◆ Written problem
Select each line of the stored records that contains the word "screenshot" and copy those lines out.

[Stored records]
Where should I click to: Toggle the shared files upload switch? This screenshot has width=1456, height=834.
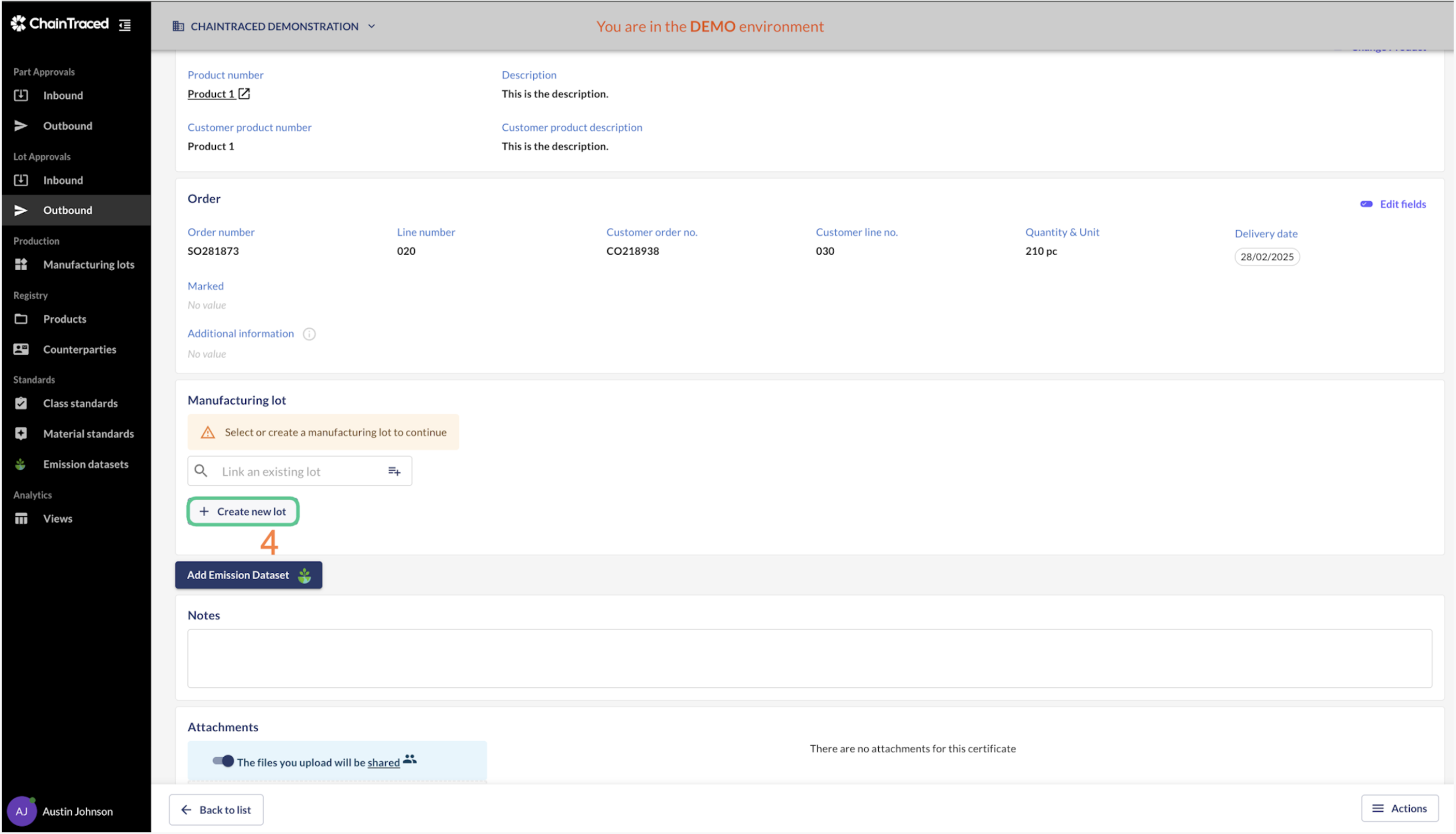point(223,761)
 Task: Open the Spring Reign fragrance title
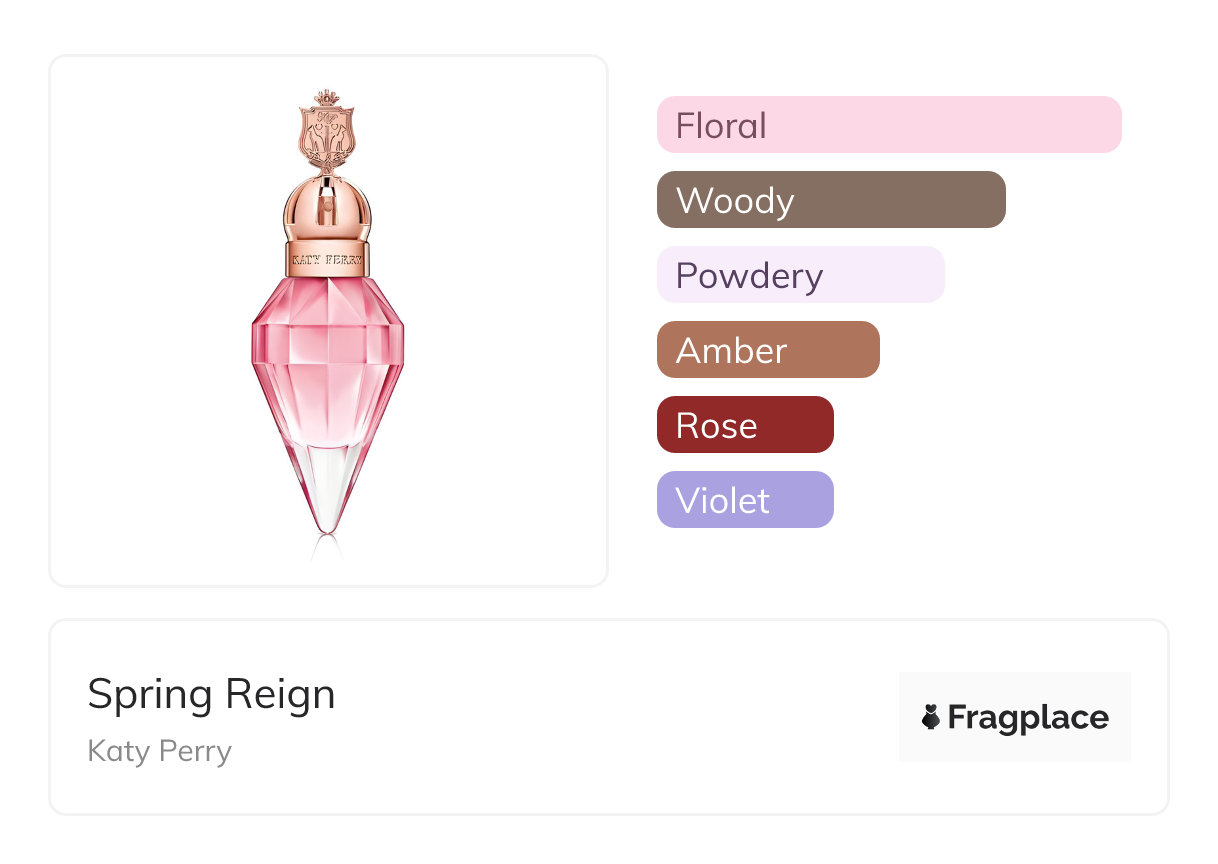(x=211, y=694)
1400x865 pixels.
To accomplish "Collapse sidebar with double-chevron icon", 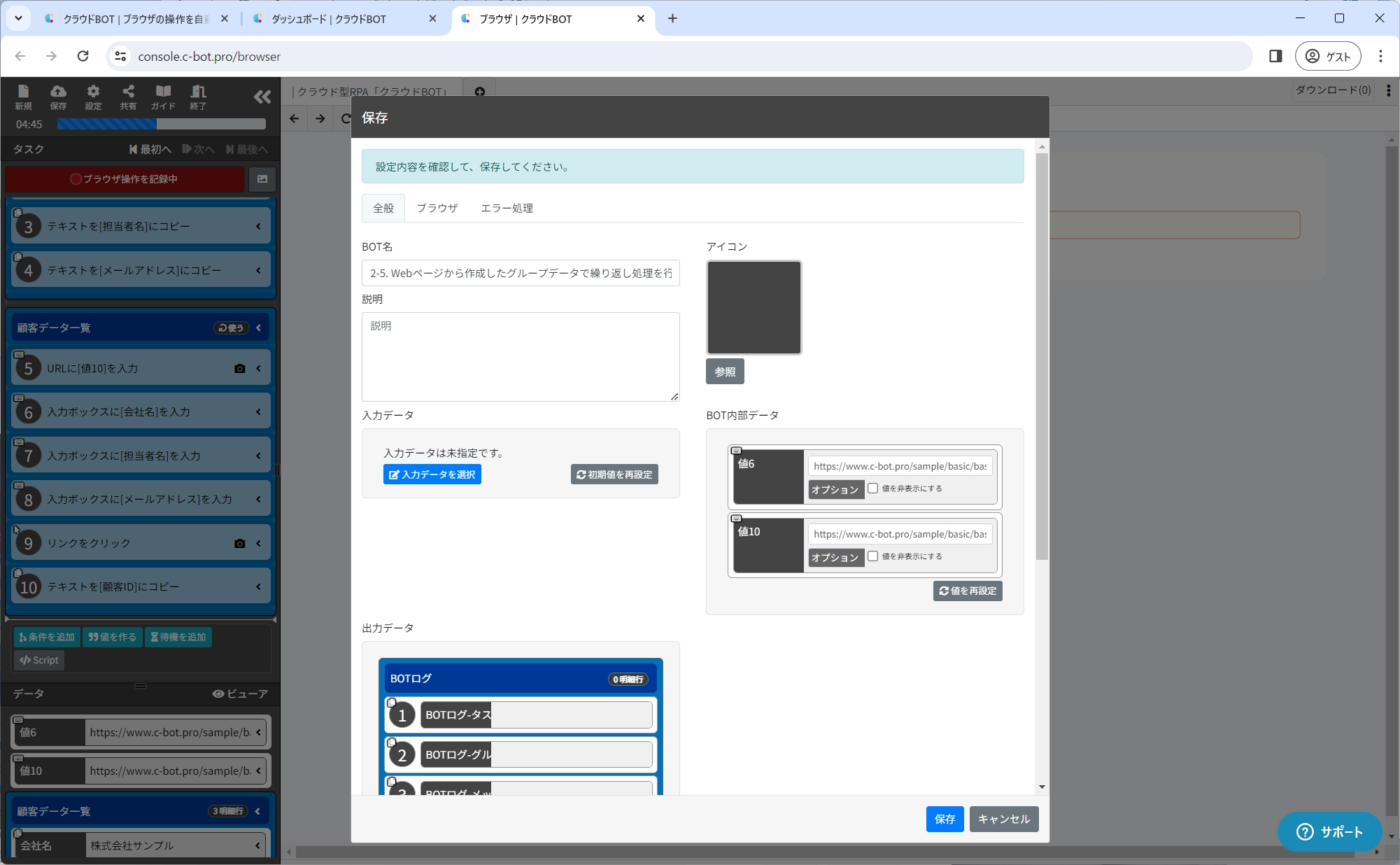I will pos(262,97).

◆ Solved exercise
Where should I click to: Toggle the shared files upload switch? This screenshot has width=1456, height=834.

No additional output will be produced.